(Beginning of Recorded data)
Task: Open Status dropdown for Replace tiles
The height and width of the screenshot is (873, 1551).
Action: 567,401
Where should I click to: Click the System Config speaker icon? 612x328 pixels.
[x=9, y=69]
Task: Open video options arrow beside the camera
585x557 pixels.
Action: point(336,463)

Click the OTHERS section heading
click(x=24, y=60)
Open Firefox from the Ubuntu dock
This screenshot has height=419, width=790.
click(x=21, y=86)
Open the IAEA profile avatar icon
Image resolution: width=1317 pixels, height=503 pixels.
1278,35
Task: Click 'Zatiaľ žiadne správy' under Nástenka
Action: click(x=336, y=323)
(End of Recorded data)
(Beginning of Recorded data)
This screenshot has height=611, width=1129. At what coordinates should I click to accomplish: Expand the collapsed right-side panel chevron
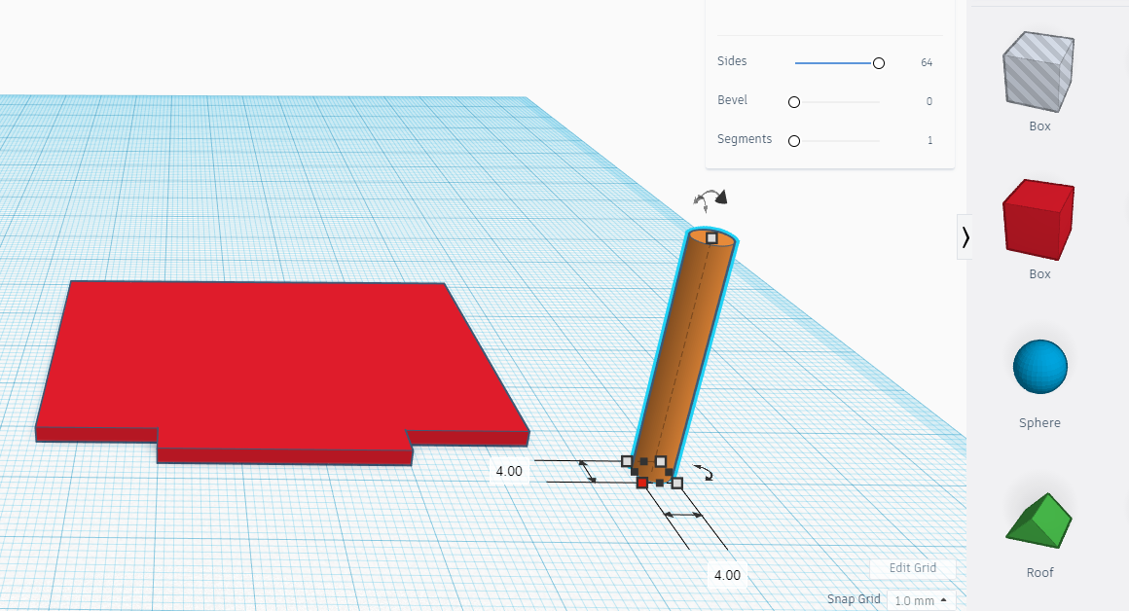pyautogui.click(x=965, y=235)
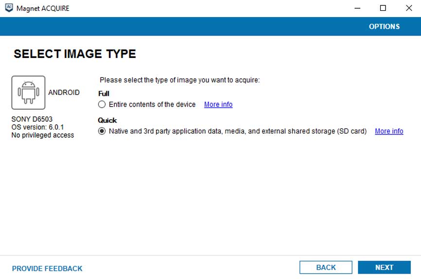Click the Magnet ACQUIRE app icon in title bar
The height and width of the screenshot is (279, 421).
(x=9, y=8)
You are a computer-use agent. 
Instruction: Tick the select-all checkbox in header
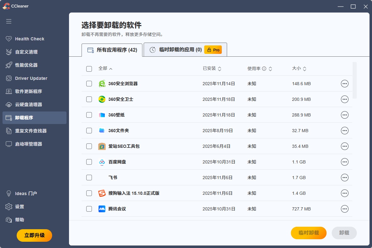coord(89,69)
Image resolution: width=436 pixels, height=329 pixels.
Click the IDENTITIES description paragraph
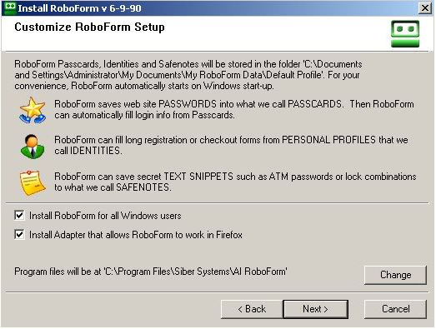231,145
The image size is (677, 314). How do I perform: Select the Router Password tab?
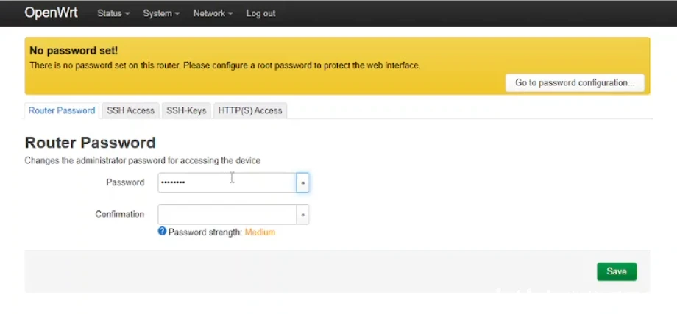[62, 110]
(End of Recorded data)
Look back at the entries above. Retype the line with "The height and width of the screenshot is (873, 1551).", the line with "Open Firefox from the Ubuntu dock", and all lines in between.

The height and width of the screenshot is (873, 1551).
Action: 567,401
Where should I click to: Click the System Config speaker icon? 612x328 pixels.
[x=9, y=69]
Task: Open video options arrow beside the camera
585x557 pixels.
Action: point(336,463)

Click the OTHERS section heading
click(x=24, y=60)
Open Firefox from the Ubuntu dock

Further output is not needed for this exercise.